SOUTHCOM Can Use More ISR Capacity, Security Cooperation

By C. Todd Lopez/DOD News
May 03, 2021

With transnational criminal organizations trafficking drugs, guns, and people in South and Central America, and China, Russia, Iran, and Cuba meddling and peddling influence in the region, U.S. Southern Command (SOUTHCOM) has its hands full working to keep the neighborhood safe. Increased intelligence, surveillance, and reconnaissance (ISR) capacity and a greater ability to offer security cooperation opportunities to partner nations can help with that, U.S. Navy Admiral Craig S. Faller, SOUTHCOM commander, said April 15.

“Modest investments in intelligence, surveillance, and reconnaissance, security cooperation and presence go a long way in the hemisphere and will help us and our partners counter these global threats,” Adm. Faller said during a House Appropriations Committee hearing.

In addition to threats posed by transnational criminal organizations and the involvement of China, Russia, Iran, and Cuba, environmental threats — such as hurricanes and the COVID-19 pandemic — have made keeping SOUTHCOM’s area of responsibility safe an even greater challenge, Adm. Faller told lawmakers.

“Now, more than ever, I feel a deep sense of urgency that our region is under assault from a vicious circle [of] threats,” said Adm. Faller. “And these are global threats, and they are right here, right now in our neighborhood.”

Adm. Faller told lawmakers that an increase in ISR capabilities for SOUTHCOM would be helpful to the command. Right now, he said, SOUTHCOM uses only about 1 percent of U.S. ISR capabilities.
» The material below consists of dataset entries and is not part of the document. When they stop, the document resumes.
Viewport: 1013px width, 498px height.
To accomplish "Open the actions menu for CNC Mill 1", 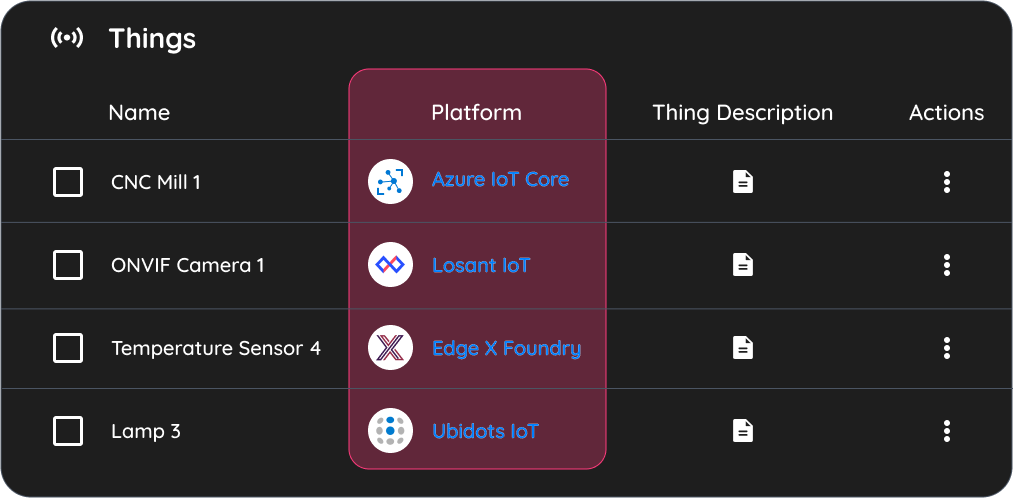I will click(x=946, y=182).
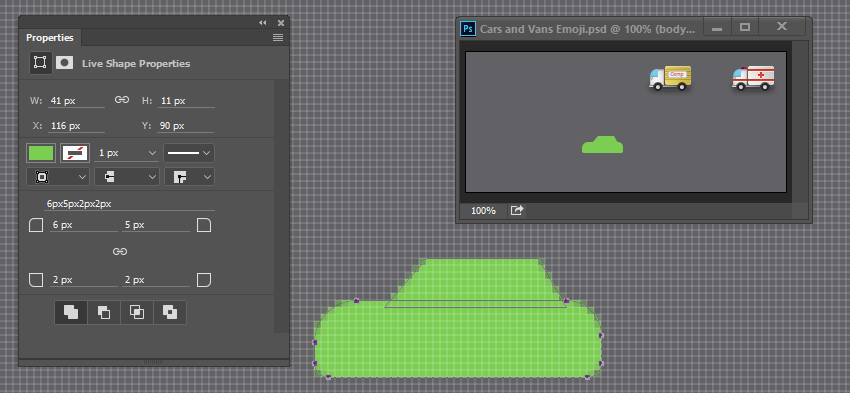Toggle link between width and height
The width and height of the screenshot is (850, 394).
[122, 100]
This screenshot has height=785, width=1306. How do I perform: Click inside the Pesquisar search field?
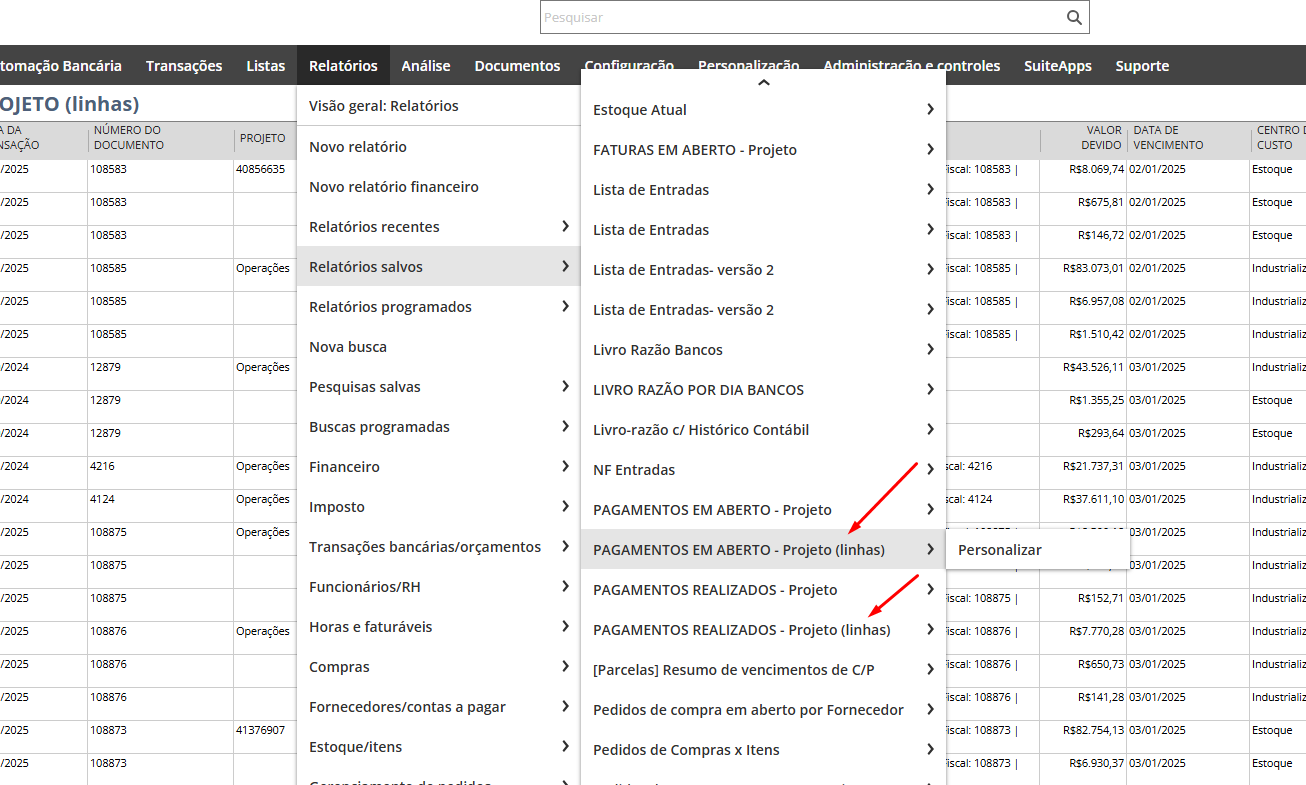pyautogui.click(x=800, y=17)

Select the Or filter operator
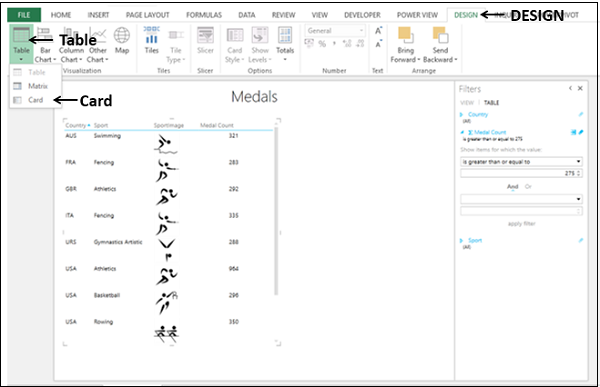coord(528,187)
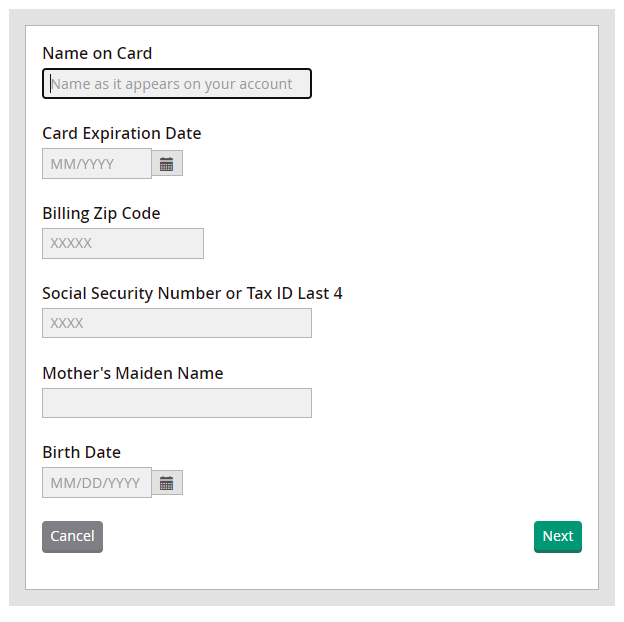Viewport: 624px width, 622px height.
Task: Click the 'Name on Card' label
Action: click(97, 53)
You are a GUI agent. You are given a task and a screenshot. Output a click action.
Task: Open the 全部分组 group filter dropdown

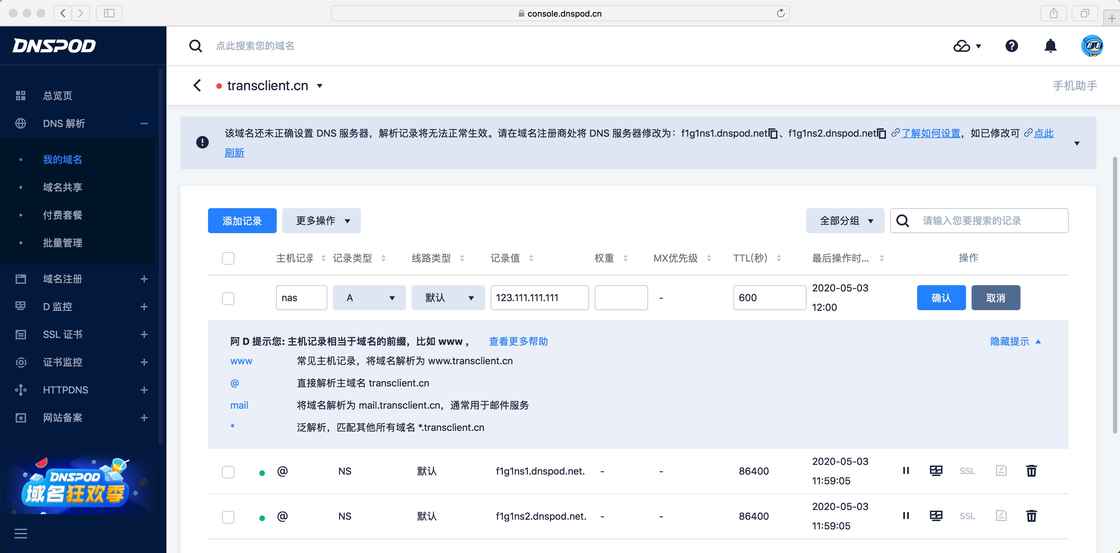(x=845, y=221)
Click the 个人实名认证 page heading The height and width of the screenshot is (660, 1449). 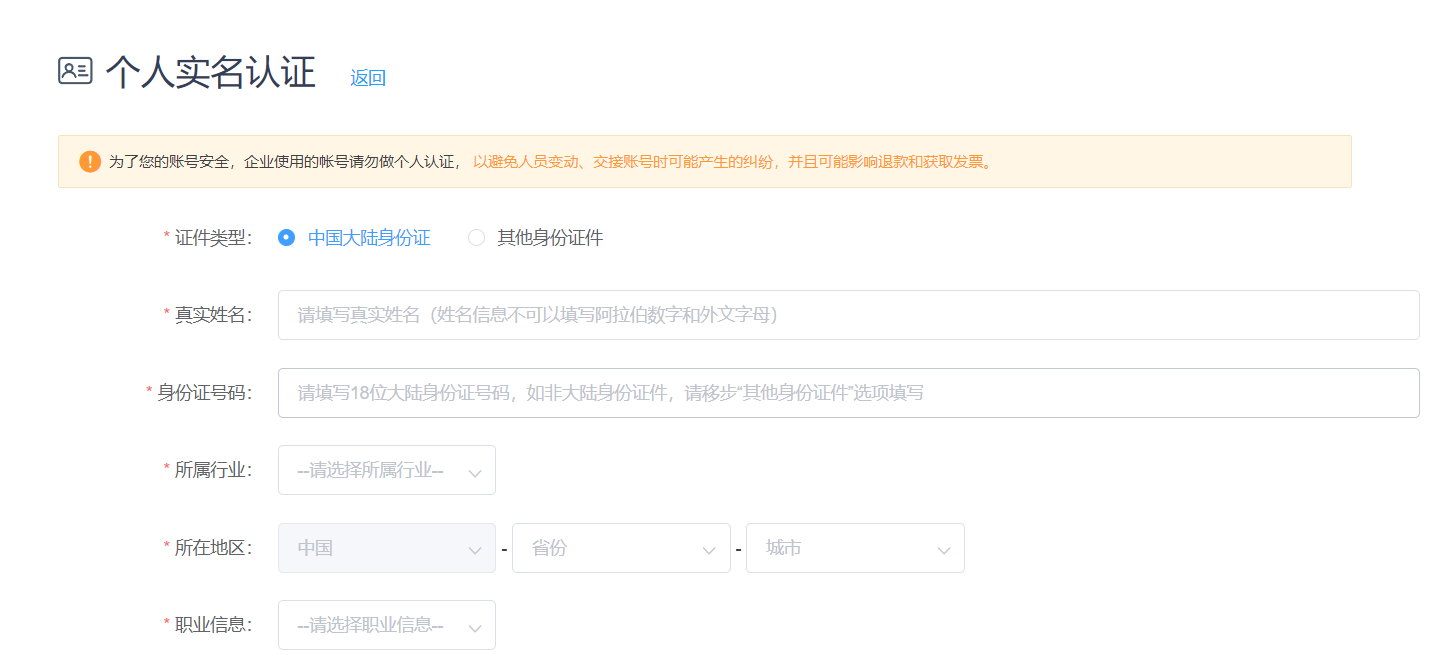pyautogui.click(x=211, y=72)
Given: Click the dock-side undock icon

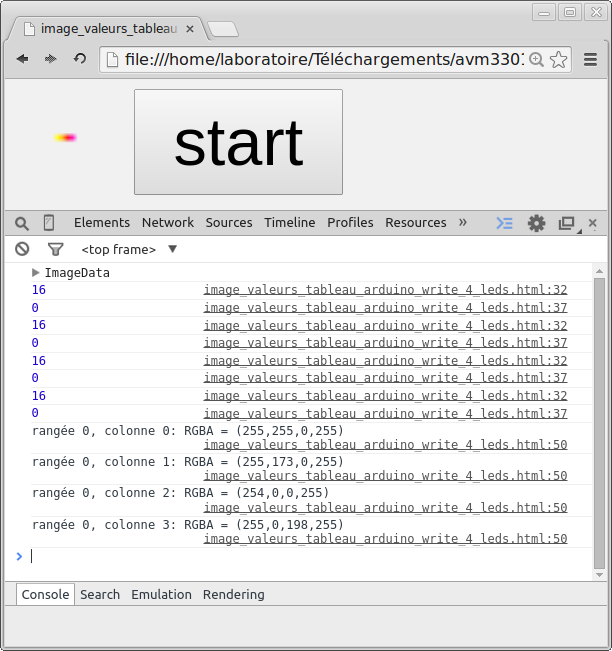Looking at the screenshot, I should [x=567, y=223].
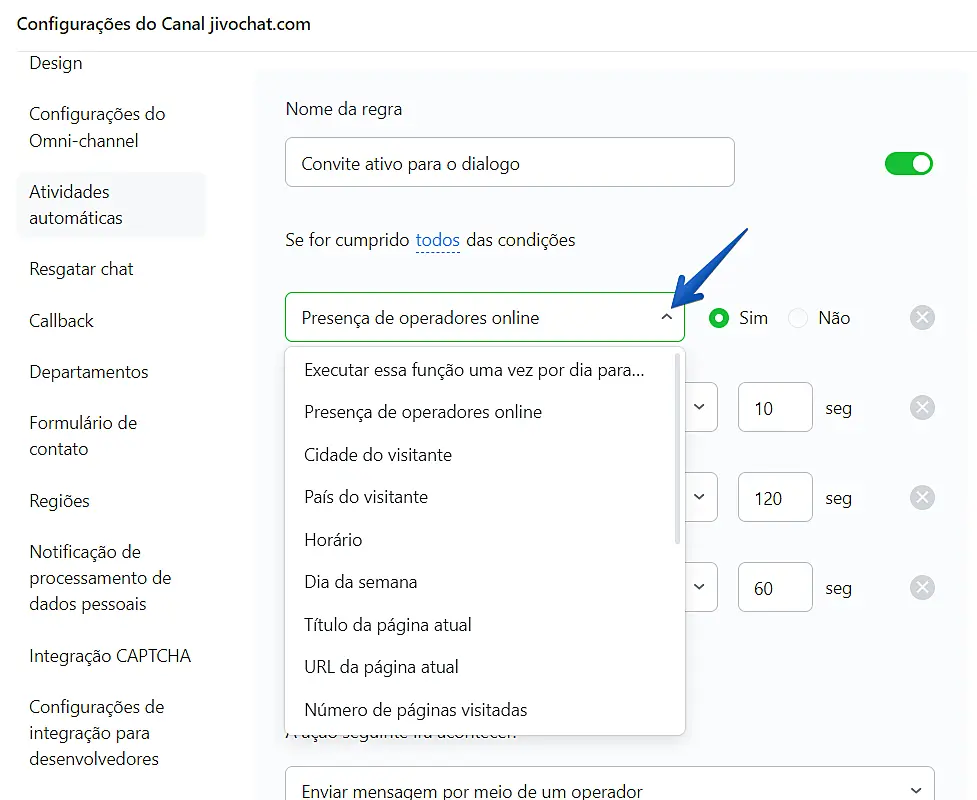Click the todos conditions link
The width and height of the screenshot is (977, 800).
(x=437, y=240)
“Our intel drives everything we do,” he said. “We turn it into knowledge; we share it where we can, particularly with our own U.S. government agencies. It helps us understand what’s on the field, and how to best respond long term.”

Adm. Faller said, in the past, a special “ISR transfer fund” provided additional funding to support ISR activities in the department — including for SOUTHCOM — but that fund wasn’t present in the FY2021 budget.

“We’ve used that ISR transfer fund money to do work in that environment, and we’ve uncovered a considerable amount of useful information that we’ve been able to pass to the host nations for their action, our law enforcement partners, and, in some cases, it’s … used to be able to illuminate malign Chinese and Russian behavior,” he said.

A big part of what SOUTHCOM offers in its area of responsibility is security cooperation through the military-to-military relationships the U.S. forges with partner nations there.

“Security cooperation is key,” he said. “That’s what builds partner capacity. That’s how we become more interoperable with partners. The U.S. has the best equipment in the world, and partners want our equipment; and it’s a long-term relationship.”

 

Security cooperation is key,” he said. “That’s what builds partner capacity. That’s how we become more interoperable with partners. The U.S. has the best equipment in the world, and partners want our equipment; and it’s a long-term relationship,” U.S. Navy Admiral Craig S. Faller, SOUTHCOM commander.

 

Adm. Faller also cited, specifically, the importance of defense attachés in U.S. embassies.

“Those are our frontlines in our embassy,” he said. “We should look at the manning of our embassies. It is very, very lightly manned for today’s competition. And then look at where we’re postured as a military and where is the United States postured? In this hemisphere, it’s the right thing to not have permanent bases, to have light locations where we can come in and out and work with our partners on their training and readiness.”